In the run-up to last Christmas, messages from Amazon suggesting I buy a Kindle began polluting my inbox.

I deleted every one with gritted teeth, mentally screaming “Don’t want!”, as if the Devil was trying to pester me into exchanging my print-loving soul for a literary iPod.

But, as I began to investigate electronic publishing in Indonesia, I decided it would be good to actually test one of the evil things.

Don’t knock it before you’ve tried it, and all that.

Gramedia were generous enough to lend me one for a week.

Seeing the Kindle in the “flesh” melted away quite a number of my reservations. It did look like a literary iPod… in a good way. White and sleek, with an “electronic ink” screen that was incredibly close to paper.

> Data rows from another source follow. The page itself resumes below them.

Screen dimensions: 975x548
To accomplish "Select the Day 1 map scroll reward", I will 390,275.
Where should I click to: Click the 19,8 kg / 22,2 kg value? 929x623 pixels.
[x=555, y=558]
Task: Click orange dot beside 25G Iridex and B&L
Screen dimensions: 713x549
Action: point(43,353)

I ran my fingertips over its smooth service, intrigued as Rio Eka Putra, head of Gramedia’s IT & Research department, gave me a demonstration.

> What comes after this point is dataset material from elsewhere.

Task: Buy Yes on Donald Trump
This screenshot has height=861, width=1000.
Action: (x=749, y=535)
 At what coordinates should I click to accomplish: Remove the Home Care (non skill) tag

At home, I logged onto my Amazon UK account and downloaded Charlaine Harris’ Gone and Dead, which I had been waiting to be released in paperback form in Indonesia – that would have been May this year or even later. The process was effortless, speedy and exciting.

Reading on the Kindle was initially odd, but I soon got used to it, and found “turning” the pages and finding my place intuitive, although I missed knowing what page I was on – instead the percentage read so far was displayed at the bottom of the screen. I especially liked being able to read with one hand. The battery power was impressive. I only had to charge it once in the week I had it.

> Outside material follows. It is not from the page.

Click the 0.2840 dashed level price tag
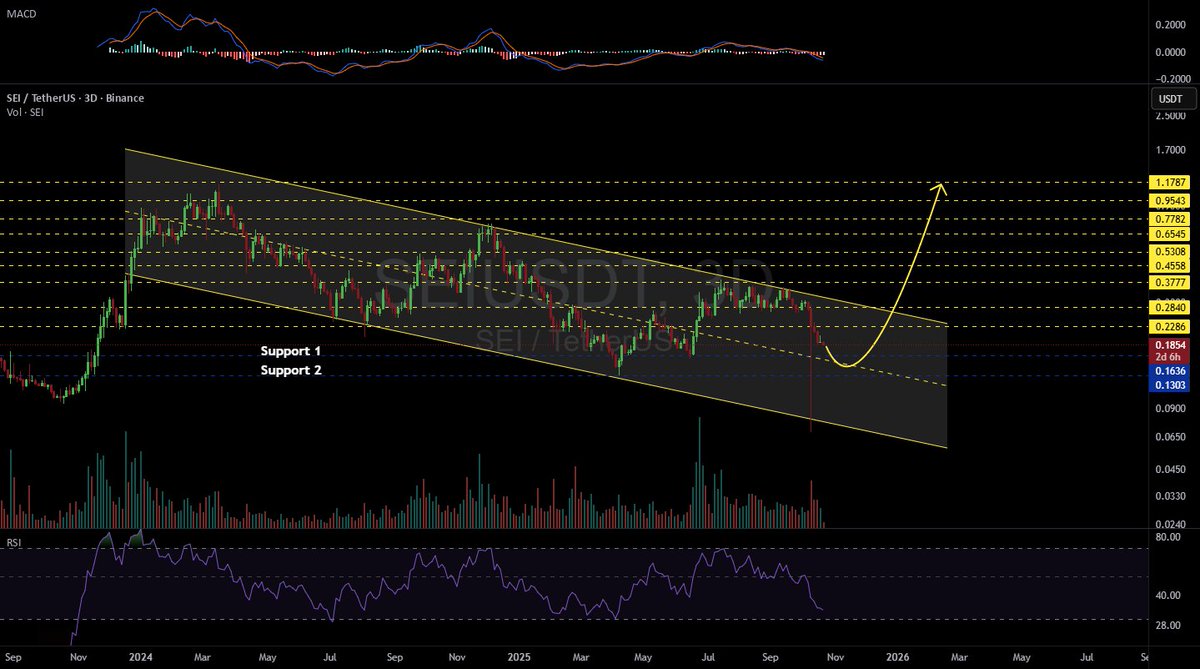1169,308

However, there was definitely room for improvement. As an electronic device, it should be backlit so you can read without an external light, and have a better way of categorizing purchases.

At least the two purchases I made remain mine even after I surrendered the device to Gramedia, and I can send them to any future Kindle-compatible devices I may have in the future.

I also discovered that it wasn’t the presentation of books that mattered so much – at least in the case of image-free texts – it was the words and stories.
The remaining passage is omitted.